== WORK INSTRUCTIONS ==
Copy the listing below line for line, keeping every word, number, and punctuation mark the same.
[START]
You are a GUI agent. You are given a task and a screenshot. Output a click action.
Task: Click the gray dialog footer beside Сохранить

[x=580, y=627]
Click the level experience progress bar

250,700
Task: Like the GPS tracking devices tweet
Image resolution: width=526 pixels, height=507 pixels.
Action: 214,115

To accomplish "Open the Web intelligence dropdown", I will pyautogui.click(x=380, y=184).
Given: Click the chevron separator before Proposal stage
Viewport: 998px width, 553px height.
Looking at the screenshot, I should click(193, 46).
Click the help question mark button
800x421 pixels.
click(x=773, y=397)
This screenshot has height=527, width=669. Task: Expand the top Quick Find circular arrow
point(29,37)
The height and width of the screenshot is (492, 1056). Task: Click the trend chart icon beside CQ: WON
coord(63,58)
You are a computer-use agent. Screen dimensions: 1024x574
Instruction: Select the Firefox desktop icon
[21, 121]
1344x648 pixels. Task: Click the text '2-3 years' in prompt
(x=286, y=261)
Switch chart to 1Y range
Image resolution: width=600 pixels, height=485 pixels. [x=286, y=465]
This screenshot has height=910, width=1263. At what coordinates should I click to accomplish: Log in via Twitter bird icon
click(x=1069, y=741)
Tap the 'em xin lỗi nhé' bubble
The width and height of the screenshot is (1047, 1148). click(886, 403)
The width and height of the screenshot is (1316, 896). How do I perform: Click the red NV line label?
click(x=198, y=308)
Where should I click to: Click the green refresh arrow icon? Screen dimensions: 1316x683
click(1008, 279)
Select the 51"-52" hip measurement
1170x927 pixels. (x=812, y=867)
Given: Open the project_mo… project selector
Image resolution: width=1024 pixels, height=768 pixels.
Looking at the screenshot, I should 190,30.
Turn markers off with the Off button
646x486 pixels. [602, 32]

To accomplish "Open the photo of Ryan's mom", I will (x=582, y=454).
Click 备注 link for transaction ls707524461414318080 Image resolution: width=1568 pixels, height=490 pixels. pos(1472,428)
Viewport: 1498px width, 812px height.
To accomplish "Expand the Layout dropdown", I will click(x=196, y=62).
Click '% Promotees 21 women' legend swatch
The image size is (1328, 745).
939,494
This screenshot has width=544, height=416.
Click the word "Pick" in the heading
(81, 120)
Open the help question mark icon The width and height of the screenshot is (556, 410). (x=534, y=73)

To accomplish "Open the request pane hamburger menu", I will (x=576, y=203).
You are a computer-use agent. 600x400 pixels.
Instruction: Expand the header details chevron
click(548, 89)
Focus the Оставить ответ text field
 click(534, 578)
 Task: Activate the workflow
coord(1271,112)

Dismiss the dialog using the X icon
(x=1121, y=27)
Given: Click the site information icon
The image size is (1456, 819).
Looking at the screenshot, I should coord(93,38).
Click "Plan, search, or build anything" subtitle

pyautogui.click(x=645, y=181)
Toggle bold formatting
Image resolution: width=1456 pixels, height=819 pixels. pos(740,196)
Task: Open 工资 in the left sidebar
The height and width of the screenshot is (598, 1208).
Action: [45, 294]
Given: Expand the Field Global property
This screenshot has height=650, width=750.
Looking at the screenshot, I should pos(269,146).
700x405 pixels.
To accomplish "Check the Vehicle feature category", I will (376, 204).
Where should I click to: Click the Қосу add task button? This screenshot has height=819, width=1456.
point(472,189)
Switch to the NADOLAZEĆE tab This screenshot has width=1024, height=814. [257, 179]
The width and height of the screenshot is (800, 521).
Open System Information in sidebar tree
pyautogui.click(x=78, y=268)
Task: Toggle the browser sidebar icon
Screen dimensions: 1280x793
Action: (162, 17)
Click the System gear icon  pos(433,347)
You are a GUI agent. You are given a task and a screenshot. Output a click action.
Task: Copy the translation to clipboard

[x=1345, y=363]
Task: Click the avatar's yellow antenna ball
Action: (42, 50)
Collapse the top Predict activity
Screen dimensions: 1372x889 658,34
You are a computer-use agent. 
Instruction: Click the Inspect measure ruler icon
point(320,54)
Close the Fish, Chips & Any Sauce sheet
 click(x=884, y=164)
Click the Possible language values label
[END]
== SOLUTION FOR THIS TASK ==
You are a GUI agent. You are given a task and a screenshot. Output a click action.
Task: Click the gray dialog footer beside Сохранить

[x=580, y=627]
Click the level experience progress bar

250,700
Task: Like the GPS tracking devices tweet
Image resolution: width=526 pixels, height=507 pixels.
Action: 214,115

To accomplish "Open the Web intelligence dropdown", I will pyautogui.click(x=380, y=184).
Given: Click the chevron separator before Proposal stage
Viewport: 998px width, 553px height.
Looking at the screenshot, I should click(193, 46).
Click the help question mark button
800x421 pixels.
click(x=773, y=397)
This screenshot has height=527, width=669. Task: Expand the top Quick Find circular arrow
point(29,37)
The height and width of the screenshot is (492, 1056). Task: Click the trend chart icon beside CQ: WON
coord(63,58)
You are a computer-use agent. Screen dimensions: 1024x574
Instruction: Select the Firefox desktop icon
[21, 121]
1344x648 pixels. Task: Click the text '2-3 years' in prompt
(x=286, y=261)
Switch chart to 1Y range
Image resolution: width=600 pixels, height=485 pixels. [x=286, y=465]
This screenshot has height=910, width=1263. At what coordinates should I click to accomplish: Log in via Twitter bird icon
click(x=1069, y=741)
Tap the 'em xin lỗi nhé' bubble
The width and height of the screenshot is (1047, 1148). click(886, 403)
The width and height of the screenshot is (1316, 896). How do I perform: Click the red NV line label?
click(x=198, y=308)
Where should I click to: Click the green refresh arrow icon? Screen dimensions: 1316x683
click(1008, 279)
Select the 51"-52" hip measurement
1170x927 pixels. (x=812, y=867)
Given: Open the project_mo… project selector
Image resolution: width=1024 pixels, height=768 pixels.
Looking at the screenshot, I should 190,30.
Turn markers off with the Off button
646x486 pixels. [602, 32]

To accomplish "Open the photo of Ryan's mom", I will (x=582, y=454).
Click 备注 link for transaction ls707524461414318080 Image resolution: width=1568 pixels, height=490 pixels. pos(1472,428)
Viewport: 1498px width, 812px height.
To accomplish "Expand the Layout dropdown", I will click(x=196, y=62).
Click '% Promotees 21 women' legend swatch
The image size is (1328, 745).
939,494
This screenshot has width=544, height=416.
Click the word "Pick" in the heading
(81, 120)
Open the help question mark icon The width and height of the screenshot is (556, 410). (x=534, y=73)

To accomplish "Open the request pane hamburger menu", I will (x=576, y=203).
You are a computer-use agent. 600x400 pixels.
Instruction: Expand the header details chevron
click(548, 89)
Focus the Оставить ответ text field
 click(534, 578)
 Task: Activate the workflow
coord(1271,112)

Dismiss the dialog using the X icon
(x=1121, y=27)
Given: Click the site information icon
The image size is (1456, 819).
Looking at the screenshot, I should coord(93,38).
Click "Plan, search, or build anything" subtitle

pyautogui.click(x=645, y=181)
Toggle bold formatting
Image resolution: width=1456 pixels, height=819 pixels. pos(740,196)
Task: Open 工资 in the left sidebar
The height and width of the screenshot is (598, 1208).
Action: [45, 294]
Given: Expand the Field Global property
This screenshot has height=650, width=750.
Looking at the screenshot, I should pos(269,146).
700x405 pixels.
To accomplish "Check the Vehicle feature category", I will (376, 204).
Where should I click to: Click the Қосу add task button? This screenshot has height=819, width=1456.
point(472,189)
Switch to the NADOLAZEĆE tab This screenshot has width=1024, height=814. [257, 179]
The width and height of the screenshot is (800, 521).
Open System Information in sidebar tree
pyautogui.click(x=78, y=268)
Task: Toggle the browser sidebar icon
Screen dimensions: 1280x793
Action: (162, 17)
Click the System gear icon  pos(433,347)
You are a GUI agent. You are given a task and a screenshot. Output a click action.
Task: Copy the translation to clipboard

[x=1345, y=363]
Task: Click the avatar's yellow antenna ball
Action: (42, 50)
Collapse the top Predict activity
Screen dimensions: 1372x889 658,34
You are a computer-use agent. 
Instruction: Click the Inspect measure ruler icon
point(320,54)
Close the Fish, Chips & Any Sauce sheet
 click(x=884, y=164)
Click the Possible language values label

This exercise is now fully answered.